Berita media internasional tentang isu Timur Tengah sampai saat ini masih didominasi oleh aksi unjuk rasa di Irak dan Lebanon melawan pemerintah berkinerja buruk di dua negara tersebut.

Para pengunjuk rasa di dua negara Arab itu didominasi generasi muda dengan rentang usia 18 tahun hingga 30 tahun. Mereka kehilangan harapan masa depan di tengah terus memburuknya kondisi ekonomi Irak dan Lebanon saat ini yang menutup pintu lapangan kerja bagi mereka.

Pengamat politik asal Mesir, Abdel Moneim Said, dalam artikelnya di harian Asharq Al Awsat edisi 1 Mei 2019 menyebut, telah tersia-siakannya generasi muda Arab selama satu dekade.

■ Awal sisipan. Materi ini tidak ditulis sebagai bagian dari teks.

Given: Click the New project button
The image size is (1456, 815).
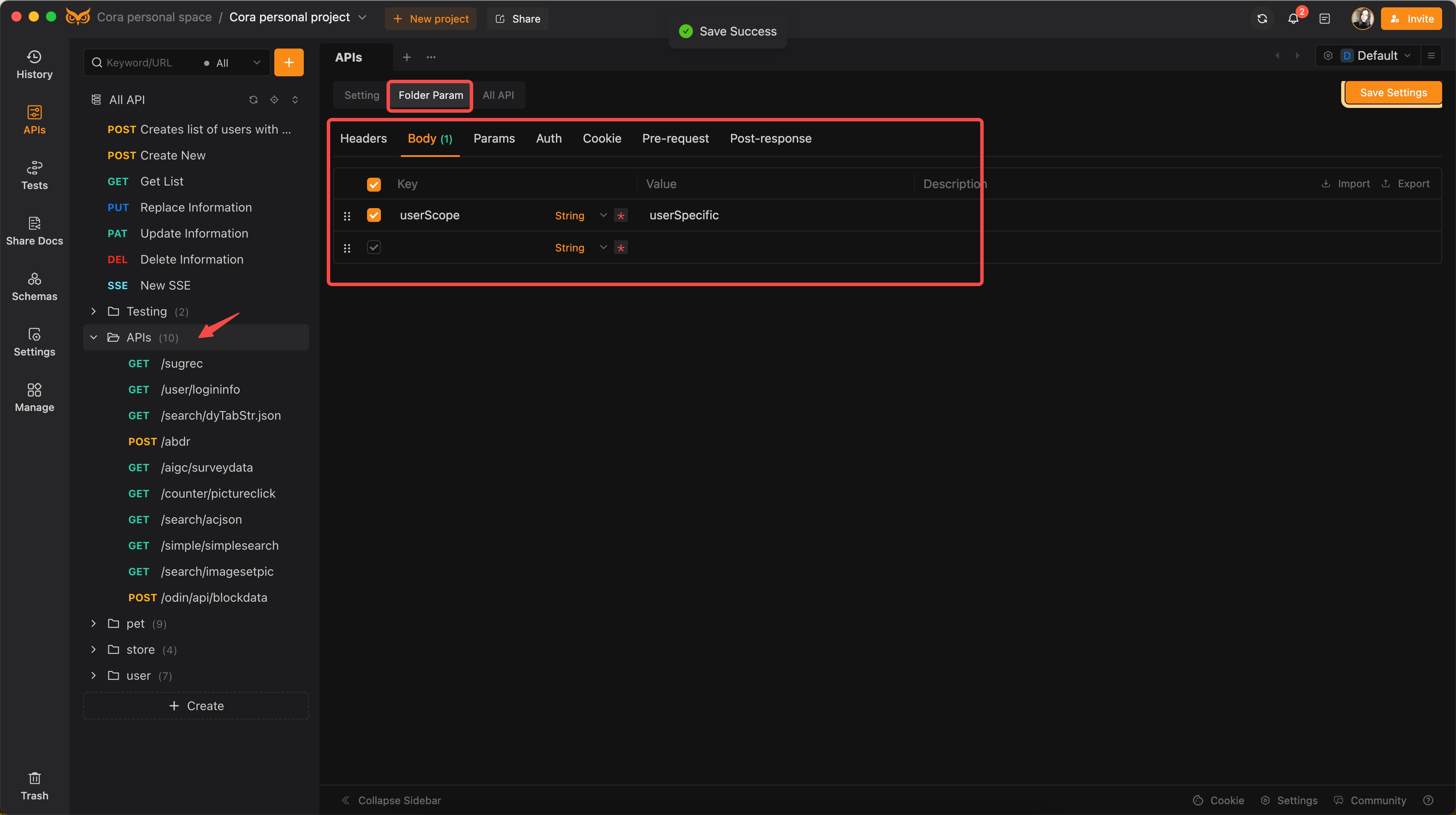Looking at the screenshot, I should pyautogui.click(x=432, y=17).
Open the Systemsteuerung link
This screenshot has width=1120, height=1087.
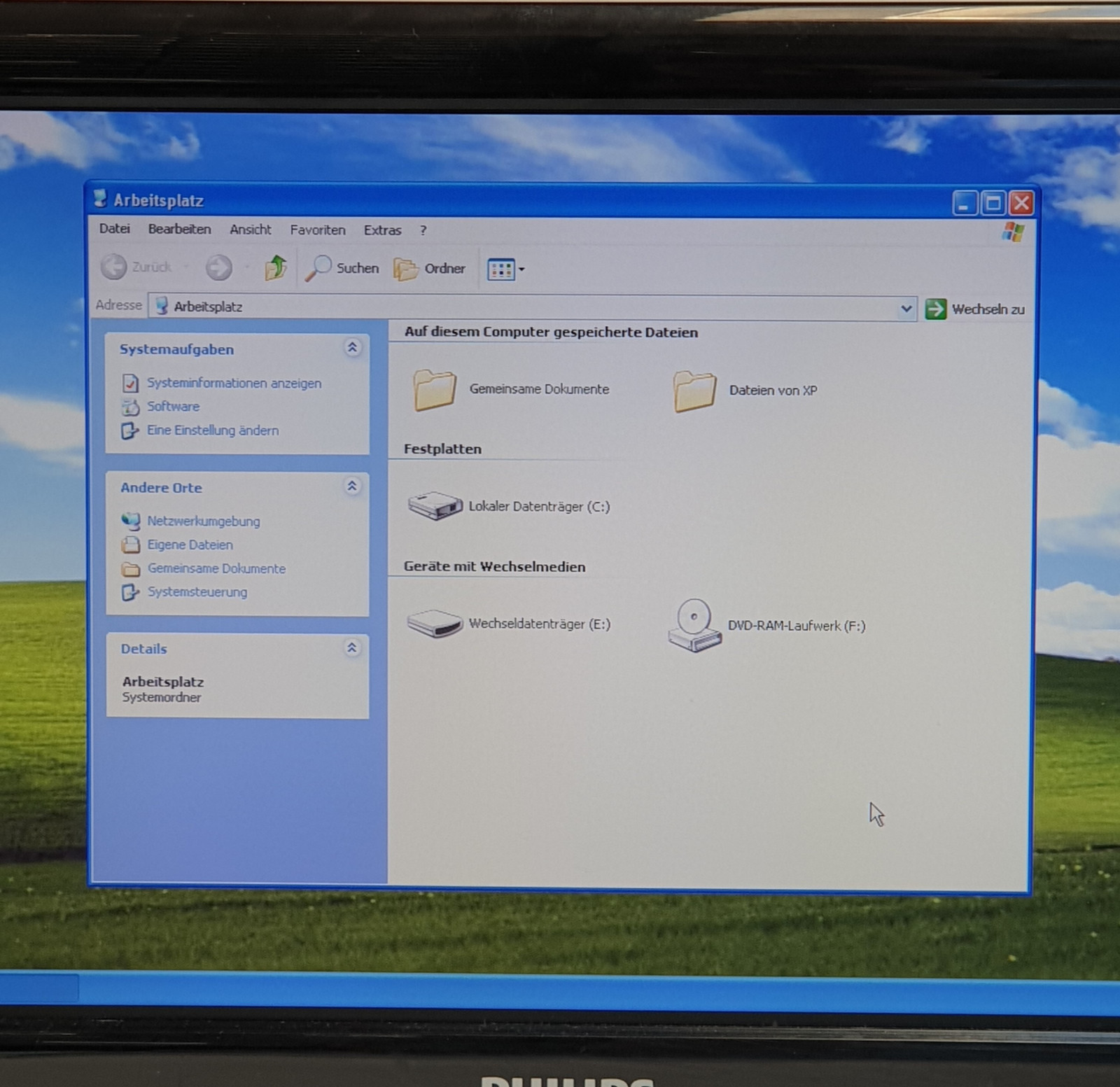click(x=197, y=592)
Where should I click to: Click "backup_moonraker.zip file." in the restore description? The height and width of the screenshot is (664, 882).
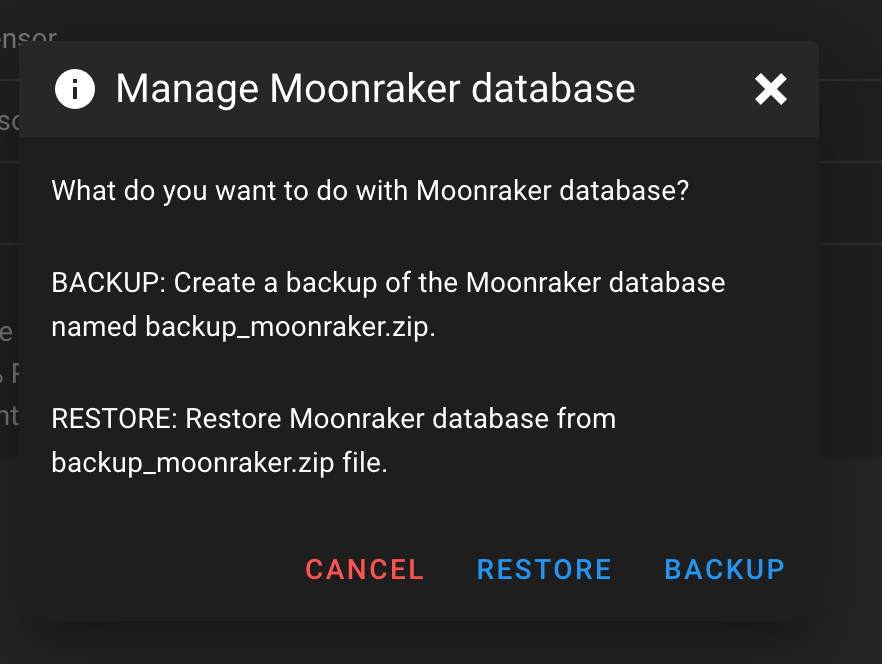coord(218,462)
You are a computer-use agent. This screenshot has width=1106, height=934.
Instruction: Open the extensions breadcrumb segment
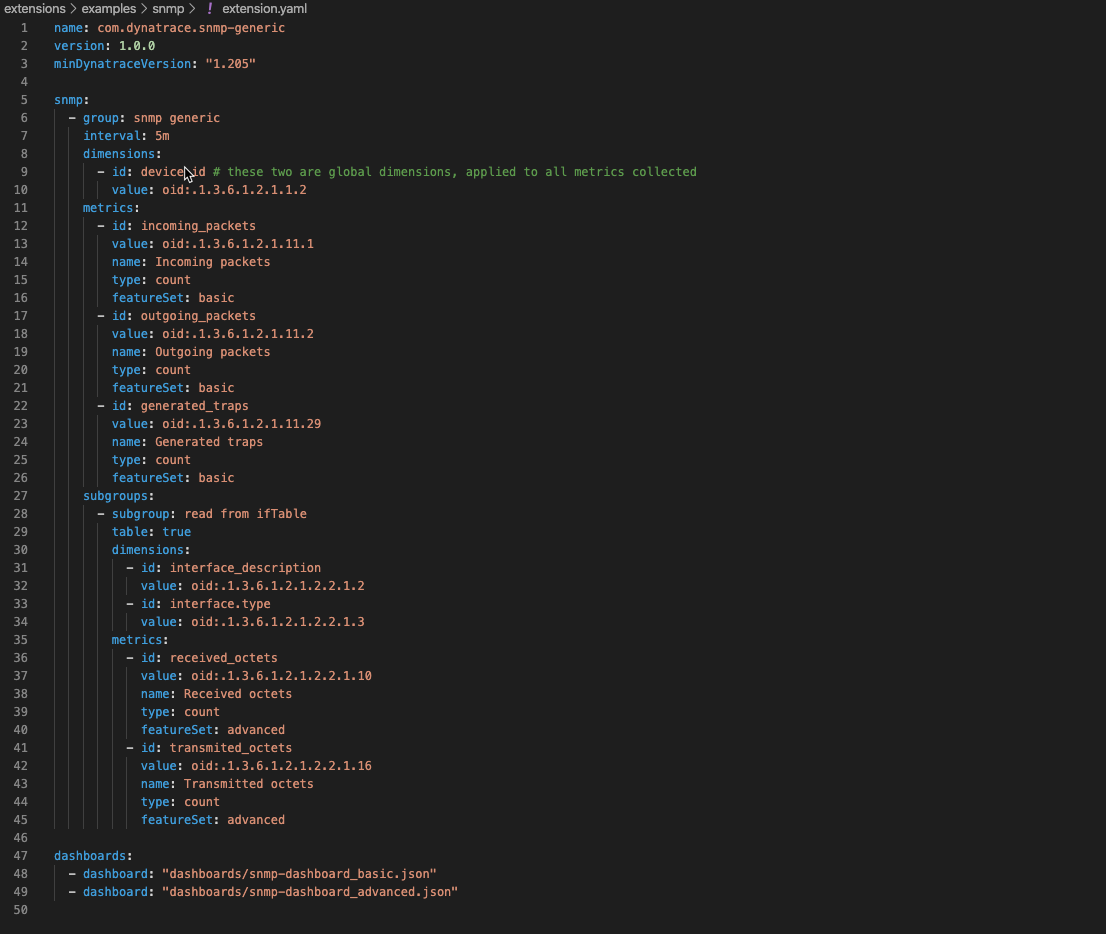(35, 8)
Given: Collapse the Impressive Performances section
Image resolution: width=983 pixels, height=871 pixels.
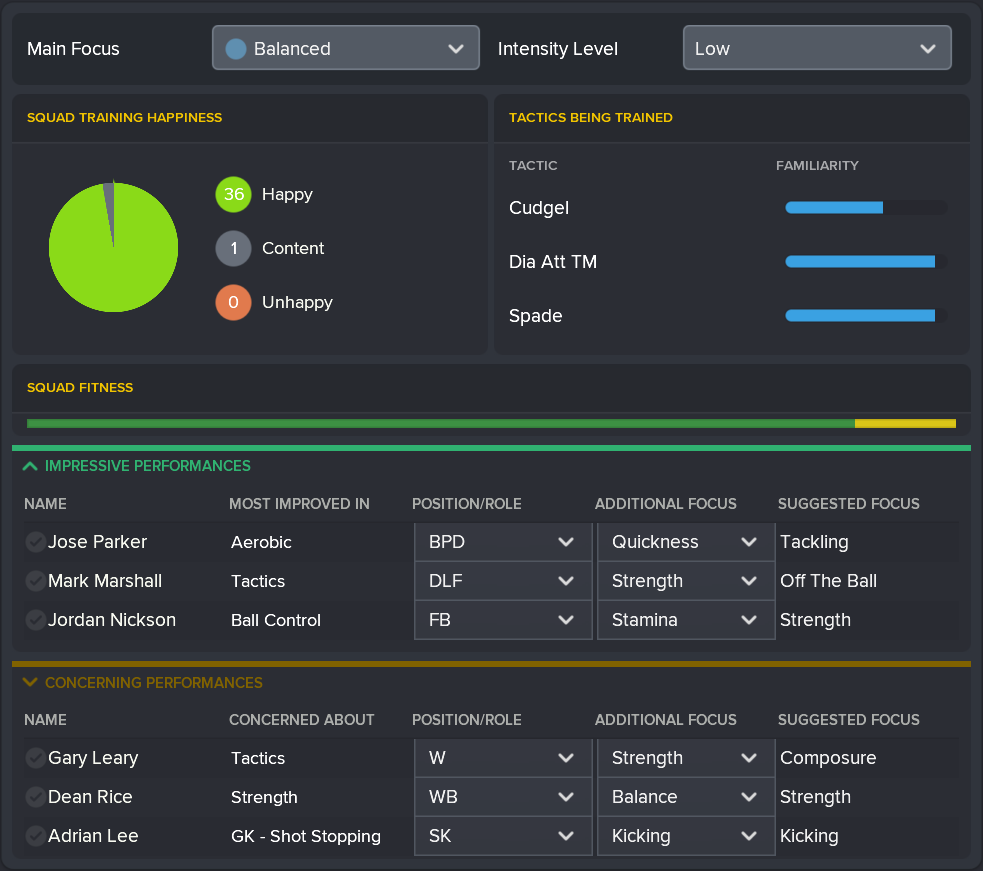Looking at the screenshot, I should click(x=30, y=466).
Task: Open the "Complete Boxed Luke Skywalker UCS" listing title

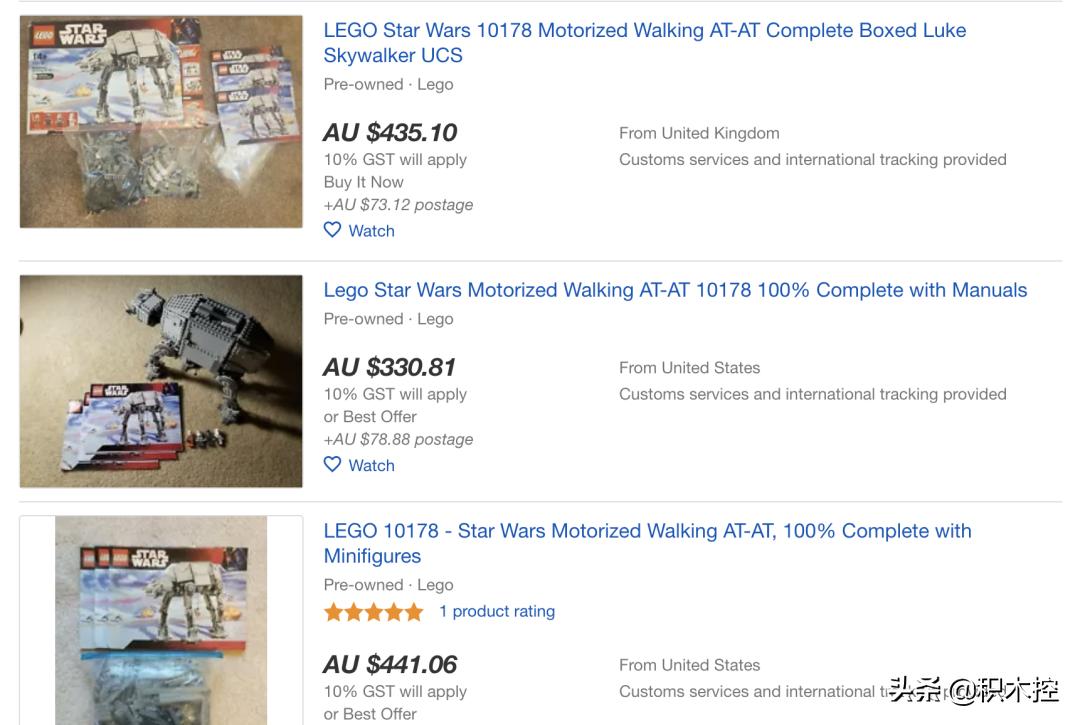Action: point(644,42)
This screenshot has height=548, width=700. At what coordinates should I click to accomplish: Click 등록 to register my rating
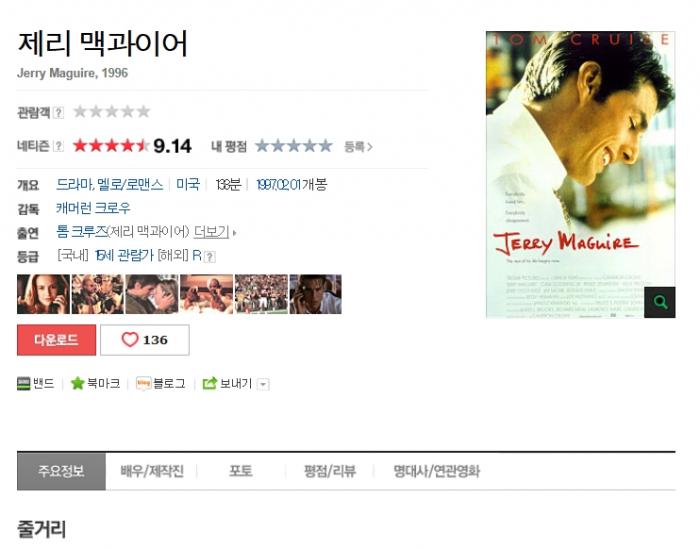tap(358, 146)
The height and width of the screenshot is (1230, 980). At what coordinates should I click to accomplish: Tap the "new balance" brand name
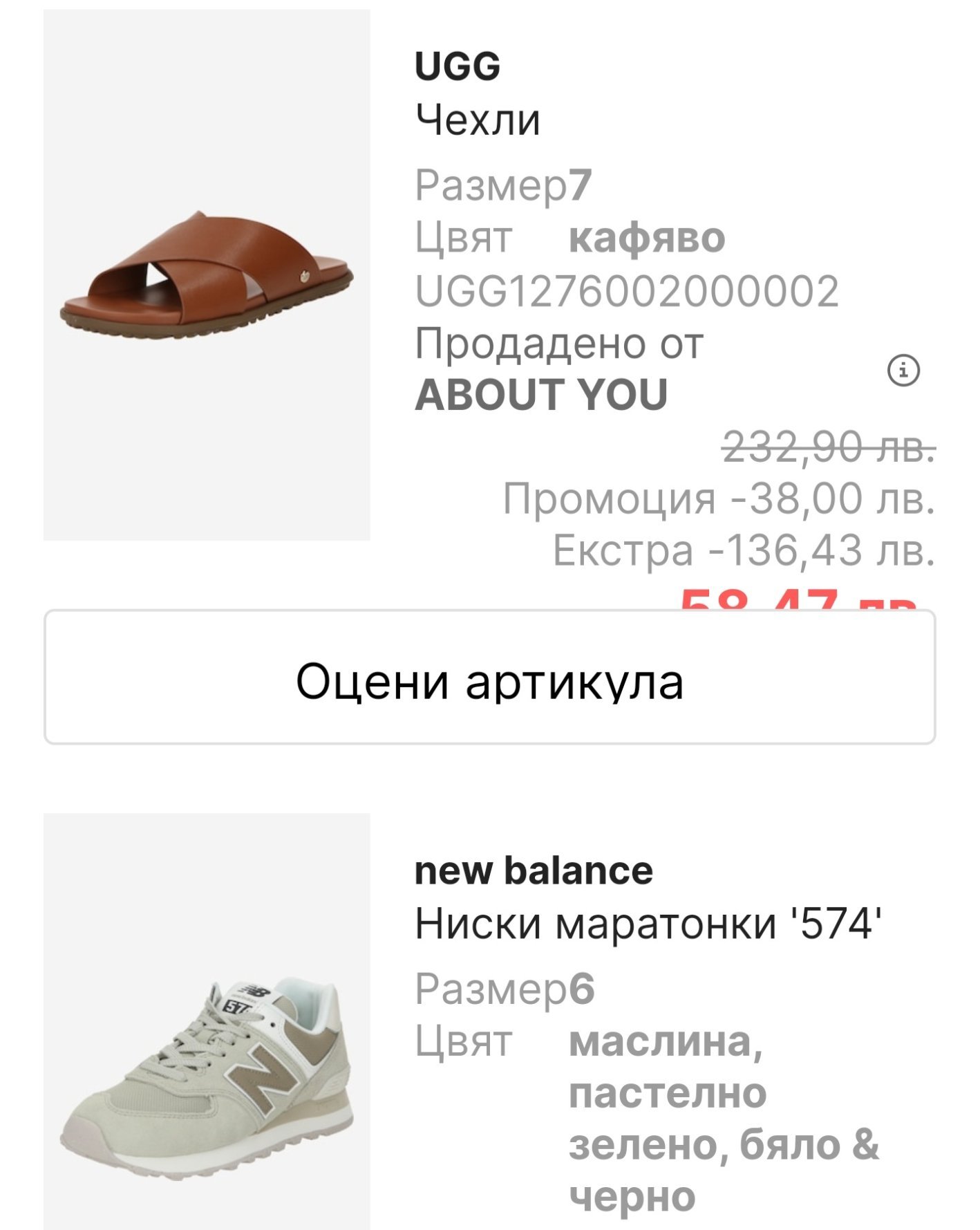click(534, 870)
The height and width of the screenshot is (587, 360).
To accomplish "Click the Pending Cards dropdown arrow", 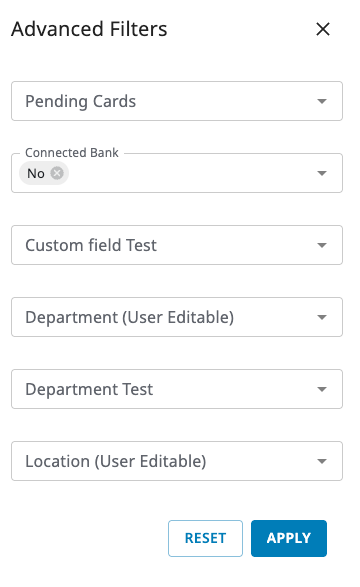I will [x=322, y=101].
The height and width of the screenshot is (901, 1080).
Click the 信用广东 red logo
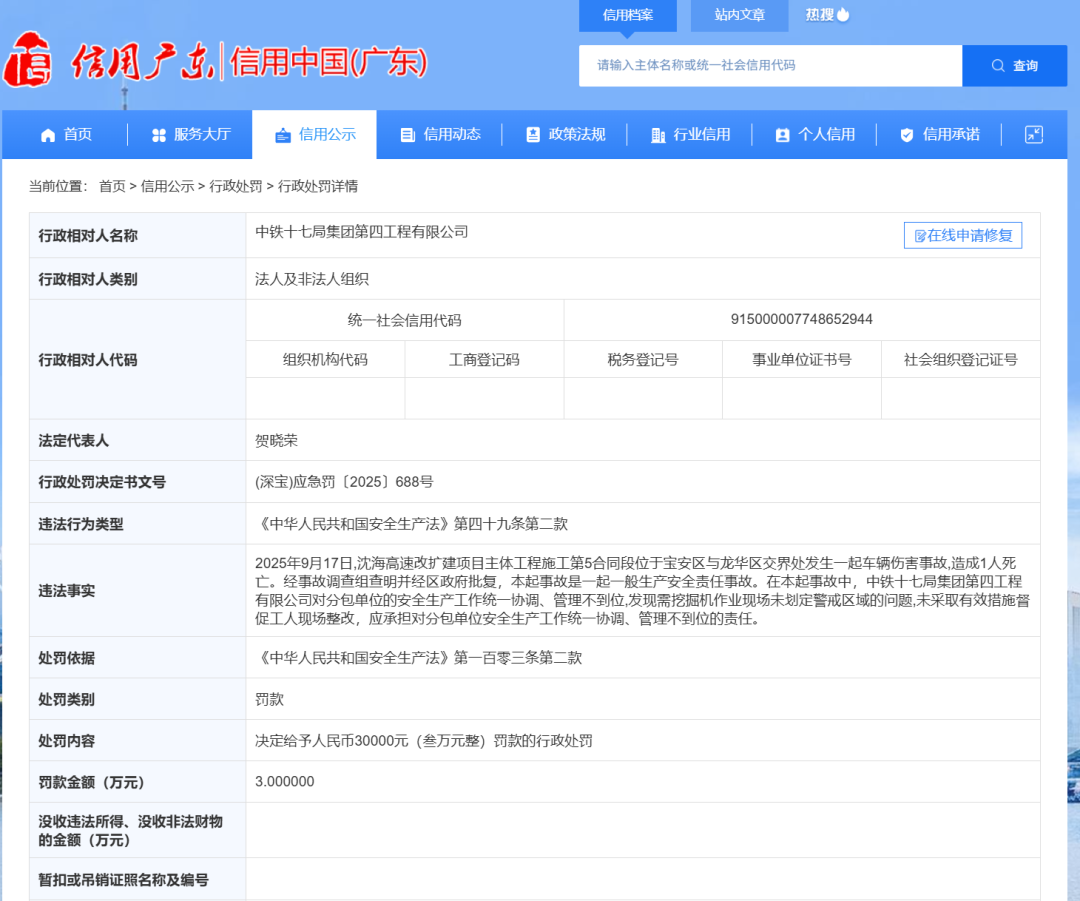(x=28, y=62)
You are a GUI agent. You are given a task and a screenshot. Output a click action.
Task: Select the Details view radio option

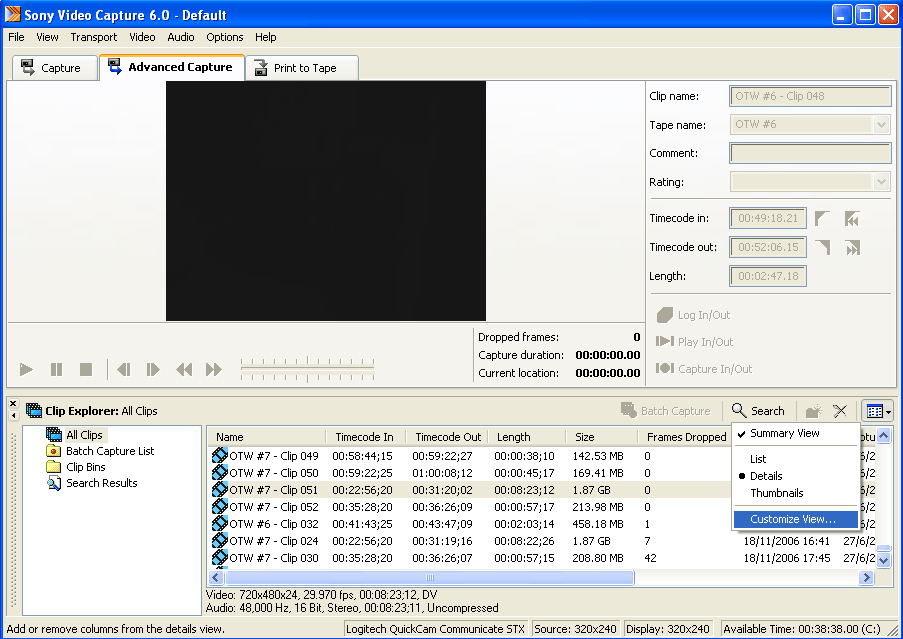(x=766, y=476)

Satu dekade terakhir ini (2010-2019), adalah dekade yang sangat tidak menggembirakan bagi bangsa Arab, terutama generasi mudanya. Berbicara generasi muda, tentu adalah generasi milenial yang berusia 23 tahun hingga 38 tahun atau lahir antara 1981 dan 1996. Padahal generasi muda adalah pilar bagi masa depan sebuah negara.

AP PHOTO/HUSSEIN MALLA

Para pelajar Lebanon melakukan demonstrasi menentang pemerintahan di Beirut, Jumat (8/11/2019).

Generasi milenial Arab selama hampir 10 tahun terakhir ini menyaksikan langsung dan bahkan pelaku langsung guncangan-guncangan di dunia Arab, seperti musim semi Arab tahun 2010-2011 yang memicu perang saudara di beberapa negara Arab, seperti Suriah, Libya, dan Yaman.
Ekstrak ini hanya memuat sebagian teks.